Smoke pours out of the cigarette receptacle just feet away from the doors of the hospital.  But some changes are coming on Dec. 31.

"Visitors, patients and employees can see what is coming," said Christine Bergeron, a nurse practitioner at the hospital. "It's not going to hit them by surprise when Dec. 31 gets here."

Women and Children's Hospital has been awarded this year's Tobacco Free Health Care Project Grant - $150,000 to spend on comprehensive programs to reduce the number of smokers in our area. 

"To eliminate non-smokers' exposure to second-hand smoke," said program director, Sherry Forest, "to promote tobacco cessation, to prevent youth initiation of tobacco use and to eliminate tobacco-related health disparities."

The money from the Centers for Disease Control and Prevention, Louisiana Department of Health and Hospitals and Southwest Louisiana Health Education Center will be divvied up over 30 months to drop the staggering statistics of nearly one in four Louisiana residents lighting up.

"We are educating teachers, school administrators, kids, we are educating the public in general," said Forest.

While there are smoking receptacles outside of the hospital today, come Dec. 31, they will be moved out and no tobacco will be permitted on the property within 10 feet of any of the hospital grounds.

"By doing this, we hope that we can encourage them to work closer with patients and send out the message that tobacco is deadly," said Bergeron.

The same chemicals in gasoline, ammonia, battery acid and arsenic are used to make cigarettes.  One of the goals of this campaign is to bring that to the attention of kids, the targets of candy-like tobacco products.

"They very much resemble each other," said nurse practitioner, Sandra Priest.  "They also have actual flavored tobacco products. They make cherry flavored Skoal, chocolate cigars."

The mission of this trio is to get kids to stop smoking before they start and help habitual smokers kick the habit before it cripples their health.

Classes to help hospital employees stop smoking will be offered before the Dec. 31 deadline.

──────────

> Using the information
1 - Please translate this sentence from the hospital tobacco article into Spanish: "Classes to help hospital employees stop smoking will be offered before the Dec. 31 deadline."
2 - Reproduce everything in the hospital tobacco article from "The same chemicals" down to "cripples their health.", word for word.

──────────

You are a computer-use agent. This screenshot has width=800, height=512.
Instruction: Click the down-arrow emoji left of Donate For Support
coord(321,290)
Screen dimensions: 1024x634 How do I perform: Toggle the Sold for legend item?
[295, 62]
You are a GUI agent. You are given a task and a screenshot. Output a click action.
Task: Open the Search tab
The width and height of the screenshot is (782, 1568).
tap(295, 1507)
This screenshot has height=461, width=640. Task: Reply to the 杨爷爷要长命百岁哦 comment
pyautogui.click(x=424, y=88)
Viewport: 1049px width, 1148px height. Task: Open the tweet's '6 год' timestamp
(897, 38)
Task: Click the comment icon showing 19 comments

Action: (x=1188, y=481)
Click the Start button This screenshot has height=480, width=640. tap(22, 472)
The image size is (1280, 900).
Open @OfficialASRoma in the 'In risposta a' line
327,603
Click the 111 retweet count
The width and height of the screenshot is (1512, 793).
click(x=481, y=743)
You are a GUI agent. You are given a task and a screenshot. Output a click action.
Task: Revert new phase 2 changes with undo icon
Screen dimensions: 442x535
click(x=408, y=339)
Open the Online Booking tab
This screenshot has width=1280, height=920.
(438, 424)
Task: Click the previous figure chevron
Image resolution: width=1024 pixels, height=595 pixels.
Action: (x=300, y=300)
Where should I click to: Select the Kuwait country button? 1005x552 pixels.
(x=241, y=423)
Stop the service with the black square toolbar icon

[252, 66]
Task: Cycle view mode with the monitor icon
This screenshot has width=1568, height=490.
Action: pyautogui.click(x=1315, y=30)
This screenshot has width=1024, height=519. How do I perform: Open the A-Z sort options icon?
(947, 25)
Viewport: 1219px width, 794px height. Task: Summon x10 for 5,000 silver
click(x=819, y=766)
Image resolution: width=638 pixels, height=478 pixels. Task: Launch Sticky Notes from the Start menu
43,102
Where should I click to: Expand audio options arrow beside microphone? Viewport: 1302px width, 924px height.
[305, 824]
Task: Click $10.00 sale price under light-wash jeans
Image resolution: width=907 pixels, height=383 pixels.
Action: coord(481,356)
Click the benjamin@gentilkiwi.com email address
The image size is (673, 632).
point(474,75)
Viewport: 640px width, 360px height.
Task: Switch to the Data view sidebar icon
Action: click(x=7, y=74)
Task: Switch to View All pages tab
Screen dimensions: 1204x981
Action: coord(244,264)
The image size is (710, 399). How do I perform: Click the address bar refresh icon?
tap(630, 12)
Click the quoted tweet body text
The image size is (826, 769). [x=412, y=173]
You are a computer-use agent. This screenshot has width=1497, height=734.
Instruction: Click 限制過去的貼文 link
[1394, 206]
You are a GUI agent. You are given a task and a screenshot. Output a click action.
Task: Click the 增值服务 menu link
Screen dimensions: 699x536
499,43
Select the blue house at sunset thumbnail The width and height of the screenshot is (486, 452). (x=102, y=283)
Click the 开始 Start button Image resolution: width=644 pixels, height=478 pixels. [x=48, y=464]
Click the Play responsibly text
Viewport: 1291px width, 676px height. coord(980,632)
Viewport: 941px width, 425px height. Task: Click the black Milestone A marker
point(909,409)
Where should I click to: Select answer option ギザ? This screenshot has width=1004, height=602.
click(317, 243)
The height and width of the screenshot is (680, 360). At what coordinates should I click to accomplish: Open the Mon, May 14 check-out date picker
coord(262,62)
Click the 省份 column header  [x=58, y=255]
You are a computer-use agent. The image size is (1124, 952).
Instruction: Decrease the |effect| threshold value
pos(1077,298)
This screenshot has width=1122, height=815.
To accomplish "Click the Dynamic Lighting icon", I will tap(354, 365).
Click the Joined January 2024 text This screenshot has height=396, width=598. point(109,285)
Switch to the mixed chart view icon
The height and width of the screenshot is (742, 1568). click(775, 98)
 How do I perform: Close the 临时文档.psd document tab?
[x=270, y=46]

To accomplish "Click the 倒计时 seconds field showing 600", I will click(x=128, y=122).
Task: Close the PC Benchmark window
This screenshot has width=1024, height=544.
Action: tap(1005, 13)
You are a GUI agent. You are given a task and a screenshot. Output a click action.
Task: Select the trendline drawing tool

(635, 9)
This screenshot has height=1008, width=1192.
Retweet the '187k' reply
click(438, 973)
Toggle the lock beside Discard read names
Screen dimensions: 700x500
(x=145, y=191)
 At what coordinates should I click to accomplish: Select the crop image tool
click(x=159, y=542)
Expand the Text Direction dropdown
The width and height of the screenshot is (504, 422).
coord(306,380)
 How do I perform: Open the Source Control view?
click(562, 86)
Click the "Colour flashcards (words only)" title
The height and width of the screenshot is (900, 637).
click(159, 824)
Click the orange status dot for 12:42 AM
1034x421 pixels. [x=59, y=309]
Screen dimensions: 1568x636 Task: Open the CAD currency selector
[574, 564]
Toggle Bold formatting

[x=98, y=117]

──────────

> Task responses
1 - Se ofrecerán clases para ayudar a los empleados del hospital a dejar de fumar antes de la fecha límite del 31 de diciembre.

2 -
The same chemicals in gasoline, ammonia, battery acid and arsenic are used to make cigarettes.  One of the goals of this campaign is to bring that to the attention of kids, the targets of candy-like tobacco products.

"They very much resemble each other," said nurse practitioner, Sandra Priest.  "They also have actual flavored tobacco products. They make cherry flavored Skoal, chocolate cigars."

The mission of this trio is to get kids to stop smoking before they start and help habitual smokers kick the habit before it cripples their health.